Let $P(z)=a_d z^d+\dots+ a_1z+a_0$ be a polynomial with complex coefficients. The $reverse$ of $P$ is defined by $$P^*(z)=\overline{a_0}z^d+\overline{a_1}z^{d-1}+\dots+\overline{a_d}$$(a) Prove that $$P^*(z)=z^d \overline{ P\left( \frac{1}{\overline{z}} \right) } $$(b) Let $m$ be a positive integer and let $q(z)$ be a monic nonconstant polynomial with complex coefficients. Suppose that all roots of $q(z)$ lie inside or on the unit circle. Prove that all roots of the polynomial $$Q(z)=z^m q(z)+ q^*(z)$$lie on the unit circle.
Problem
Source: Iran 3rd round-2017-Algebra final exam-P2
Tags: algebra, polynomial, complex numbers, Iran
02.09.2017 14:44
Amin12 wrote: Let $P(z)=a_d z^d+\dots+ a_1z+a_0$ be a polynomial with complex coefficients.

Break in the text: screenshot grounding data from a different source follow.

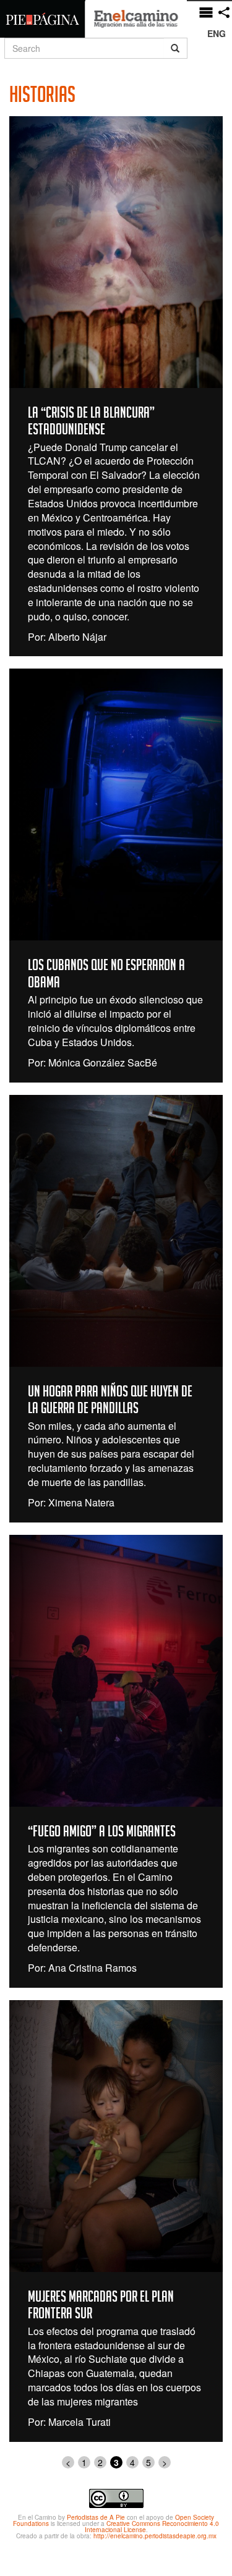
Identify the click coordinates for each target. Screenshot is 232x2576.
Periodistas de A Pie (96, 2517)
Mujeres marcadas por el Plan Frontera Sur (101, 2307)
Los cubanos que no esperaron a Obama (106, 976)
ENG (216, 33)
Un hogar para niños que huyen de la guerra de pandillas (110, 1402)
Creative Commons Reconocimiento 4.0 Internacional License (152, 2526)
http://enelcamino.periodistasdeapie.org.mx (155, 2536)
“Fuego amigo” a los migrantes (102, 1833)
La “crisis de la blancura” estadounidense (91, 423)
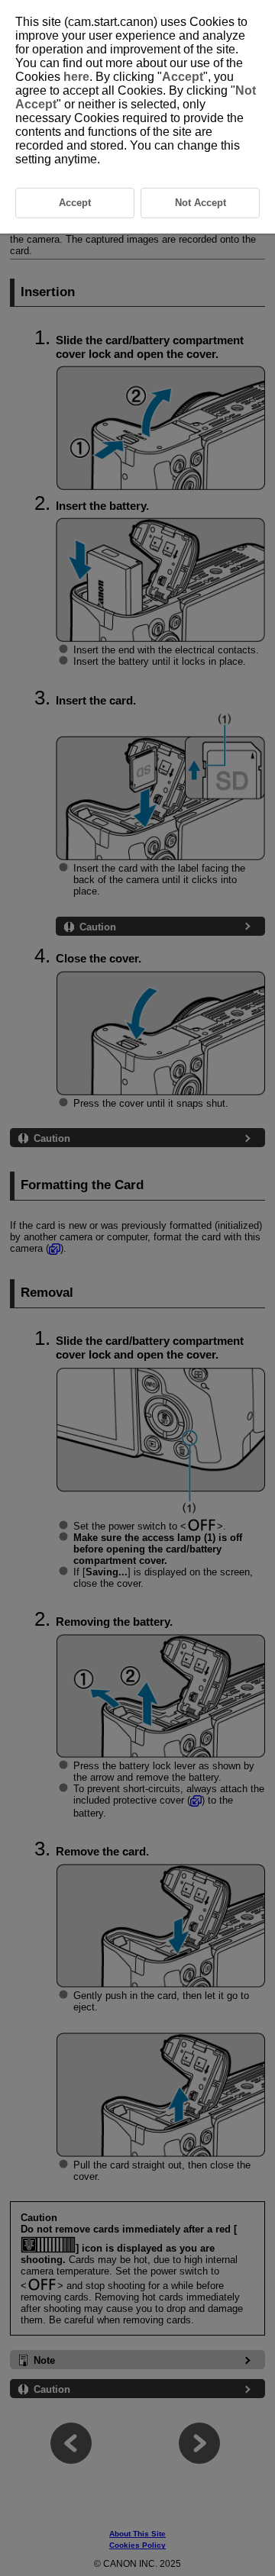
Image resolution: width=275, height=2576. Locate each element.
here (76, 76)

The $reverse$ of $P$ is defined by $$P^*(z)=\overline{a_0}z^d+\overline{a_1}z^{d-1}+\dots+\overline{a_d}$$(a) Prove that $$P^*(z)=z^d \overline{ P\left( \frac{1}{\overline{z}} \right) } $$(b) Let $m$ be a positive integer and let $q(z)$ be a nonconstant polynomial with complex coefficients. Suppose that all roots of $q(z)$ lie inside or on the unit circle. Prove that all roots of the polynomial $$Q(z)=z^m q(z)+ q^*(z)$$lie on the unit circle. (a) this is obvious: $\overline{ P\left( \frac{1}{\overline{z}} \right) } = \bar{a_0}+\bar{a_1} \frac{1}{z}+...+ \bar {a_d} \frac {1}{z^d} \implies P^*(z)=z^d \overline{ P\left( \frac{1}{\overline{z}} \right) }$ (b)(Note: we should have $q(0) \not = 0$.) write $q(x)=(x-z_1)...(x-z_n)$ where $|z_i| \le 1$. from (a) we have $q^{*}(x)=x^n \overline{ q\left( \frac{1}{\overline{x}} \right) }=x^n(\frac{1}{x}-\bar{z_1})...(\frac{1}{x}-\bar{z_n})$ $\implies q^*(x)=(1-x\bar{z_1})...(1-x\bar{z_n})$. if $Q(z)=0$ for some complex $z$; then we have:$$z^{m}q(z)=-q^*(z) \iff z^m(z-z_1)...(z-z_n)=-(1-z\bar{z_1})...(1-z\bar{z_n}) \implies |z^m(z-z_1)...(z-z_n)|=|(1-z\bar{z_1})...(1-z\bar{z_n})|(*)$$we can't have $z=0$; otherwise the $LHS$ of $(*)$ is zero, while the $RHS$ is equal to 1. if $z=z_i$ from $(*)$ we get $1-z \bar{z_j}=0$, therefore $1=z_i \bar{z_j}$ which means $|z_i|=|z_j|=1$ so $|z|=|z_i|=1$. So assume $z \not= z_i ,1\le i \le n$. We have 2 cases: case 1. $|z| \geq 1$ We will prove the following inequality : $$|z-z_i| \geq |1- \bar {z_i}z|(**)$$proof. it is sufficient to prove $(z-z_i)(\bar{z}-\bar{z_i}) \geq (1- \bar{z_i} z)(1- \bar{z} z_i) \iff |z|^2+|z_i|^2\geq 1+|z|^2|z_i|^2 \iff (|z|^2-1)(1-|z_i|^2)\geq 0$ which is true. from $(*),(**)$ we have: $|z^m|= \frac {1-z\bar{z_1}}{z-z_1}...\frac{1-z\bar{z_n}}{z-z_n}\le 1.$So we have $|z| \le 1$, but we knew $|z|\geq 1$, Thus $|z|=1$ case 2. $|z| \le 1$ prove the following inequality, every thing is similar to case 1:$$|z-z_i| \le |1- \bar {z_i}z|$$